On appeal from adoption of N.J.A.C. 7:38-3.2(g) and N.J.A.C. 7:38-3.4(b)(1) and (2) by the Department of Environmental Protection.
The opinion of the court was delivered by: Skillman, P.J.A.D.
NOT FOR PUBLICATION WITHOUT THE APPROVAL OF THE APPELLATE DIVISION
Before Judges Skillman, Yannotti and LeWinn.
In August 2004, the Governor signed into law the Highlands Water Protection and Planning Act (the Highlands Act), N.J.S.A. 13:20-1 to -35.*fn1 This legislation establishes a state agency, called the Highlands Water Protection and Planning Council (Highlands Council), N.J.S.A. 13:20-4, which is delegated responsibility for land use planning for the Highlands Region, including adoption of a master plan.
The Highlands Act creates two areas within the Region: a preservation area, in which further development is strictly regulated, and a planning area, in which development consistent with the Act's goals is encouraged.
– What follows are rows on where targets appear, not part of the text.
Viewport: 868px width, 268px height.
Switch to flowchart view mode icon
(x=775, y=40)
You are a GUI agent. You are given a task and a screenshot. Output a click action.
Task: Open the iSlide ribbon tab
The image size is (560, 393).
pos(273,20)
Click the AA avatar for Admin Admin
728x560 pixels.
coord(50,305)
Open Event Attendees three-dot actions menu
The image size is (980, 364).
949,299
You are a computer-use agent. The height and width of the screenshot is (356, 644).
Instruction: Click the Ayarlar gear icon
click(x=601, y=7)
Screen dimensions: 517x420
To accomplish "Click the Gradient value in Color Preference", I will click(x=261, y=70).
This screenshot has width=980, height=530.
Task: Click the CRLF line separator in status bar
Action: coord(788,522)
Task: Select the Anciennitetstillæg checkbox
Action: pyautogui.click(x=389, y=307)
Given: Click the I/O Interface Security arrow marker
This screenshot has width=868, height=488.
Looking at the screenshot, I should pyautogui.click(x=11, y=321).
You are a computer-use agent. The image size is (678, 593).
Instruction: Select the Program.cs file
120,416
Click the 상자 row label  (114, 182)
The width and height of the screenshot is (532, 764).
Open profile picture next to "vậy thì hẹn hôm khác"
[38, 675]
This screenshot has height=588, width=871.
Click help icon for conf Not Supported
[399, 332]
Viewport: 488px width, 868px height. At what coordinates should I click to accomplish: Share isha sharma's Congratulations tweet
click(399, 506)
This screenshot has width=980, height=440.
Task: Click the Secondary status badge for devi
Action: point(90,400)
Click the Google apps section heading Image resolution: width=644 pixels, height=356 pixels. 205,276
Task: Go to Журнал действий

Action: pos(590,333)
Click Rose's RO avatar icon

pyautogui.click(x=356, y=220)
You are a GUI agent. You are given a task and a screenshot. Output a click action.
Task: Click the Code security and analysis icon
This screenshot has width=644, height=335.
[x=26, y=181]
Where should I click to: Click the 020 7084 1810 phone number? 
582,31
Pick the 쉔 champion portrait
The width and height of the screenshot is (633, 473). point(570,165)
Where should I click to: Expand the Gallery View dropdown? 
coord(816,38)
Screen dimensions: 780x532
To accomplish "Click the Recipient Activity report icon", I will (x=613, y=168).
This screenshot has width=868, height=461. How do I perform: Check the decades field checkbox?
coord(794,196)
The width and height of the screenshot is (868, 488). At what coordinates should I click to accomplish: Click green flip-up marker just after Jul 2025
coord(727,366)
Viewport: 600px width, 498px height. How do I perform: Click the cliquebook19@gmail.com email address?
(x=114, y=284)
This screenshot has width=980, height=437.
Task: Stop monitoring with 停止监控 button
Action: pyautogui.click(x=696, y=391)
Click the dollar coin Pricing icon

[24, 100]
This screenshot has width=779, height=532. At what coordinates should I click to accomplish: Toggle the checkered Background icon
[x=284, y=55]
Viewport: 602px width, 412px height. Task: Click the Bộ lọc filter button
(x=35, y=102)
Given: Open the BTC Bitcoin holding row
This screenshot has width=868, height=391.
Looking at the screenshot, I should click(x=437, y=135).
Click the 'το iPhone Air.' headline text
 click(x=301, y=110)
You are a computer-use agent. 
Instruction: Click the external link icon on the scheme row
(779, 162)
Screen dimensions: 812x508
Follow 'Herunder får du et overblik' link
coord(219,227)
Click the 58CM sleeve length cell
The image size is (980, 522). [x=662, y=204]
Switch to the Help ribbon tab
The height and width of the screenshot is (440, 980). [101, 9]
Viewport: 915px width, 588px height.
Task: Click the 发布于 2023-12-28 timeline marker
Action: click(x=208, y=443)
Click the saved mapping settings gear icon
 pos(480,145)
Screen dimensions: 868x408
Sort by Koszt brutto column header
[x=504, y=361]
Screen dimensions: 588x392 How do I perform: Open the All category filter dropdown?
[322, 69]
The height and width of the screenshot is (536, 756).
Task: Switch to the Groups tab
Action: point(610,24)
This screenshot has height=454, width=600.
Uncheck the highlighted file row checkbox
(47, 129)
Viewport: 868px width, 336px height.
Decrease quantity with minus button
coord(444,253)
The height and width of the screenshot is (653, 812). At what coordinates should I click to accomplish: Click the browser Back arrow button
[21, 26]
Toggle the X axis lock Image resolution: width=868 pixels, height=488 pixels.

See N.J.S.A. 13:20-7(b),(c); N.J.S.A. 13:20-10(b),(c). The Act delegates responsibility to the Department of Environmental Protection (DEP) to establish a permitting review program for all major development in the preservation area. N.J.S.A. 13:20-31 to -35. The Act also delegates responsibility to the DEP to adopt "rules and regulations establishing the environmental standards for the preservation area upon which the regional master plan adopted by the [Highlands Council] and the Highlands permitting review program administered by the [DEP] . . . shall be based."
N.J.S.A. 13:20-32. These rules and regulations are required to contain certain provisions specified in the subsections of N.J.S.A. 13:20-32, including "a septic system density standard." N.J.S.A. 13:20-32(e).
In May 2005, the DEP discharged its rulemaking responsibility under N.J.S.A. 13:20-32 by adopting Highlands Act rules, N.J.A.C. 7:38, which became known as the "interim" rules. See 37 N.J.R. 2050(a). These rules included the "septic system density standard" mandated by N.J.S.A. 13:20-32(e). Specifically, the rules provided that in the preservation area no more than one "individual subsurface disposal system" is permitted per eighty-eight acres of any lot containing "all forest" or twenty-five acres of any lot that "does not contain forest[.]" N.J.A.C. 7:38-3.4(b)(1),(2).
Appellant New Jersey Farm Bureau filed a notice of appeal challenging the validity of the interim rules. Thereafter, in December 2005, the DEP proposed to readopt these interim rules, with certain amendments, to produce a "final" set of Highlands Act rules and regulations. The final rules provided for the same septic density standards as the interim rules. The DEP set forth its justification for those standards in a document entitled, "Basis & Background of the Septic Density Standard of the Highlands Water Protection and Planning Act Rule at N.J.A.C. 7:38-3.4."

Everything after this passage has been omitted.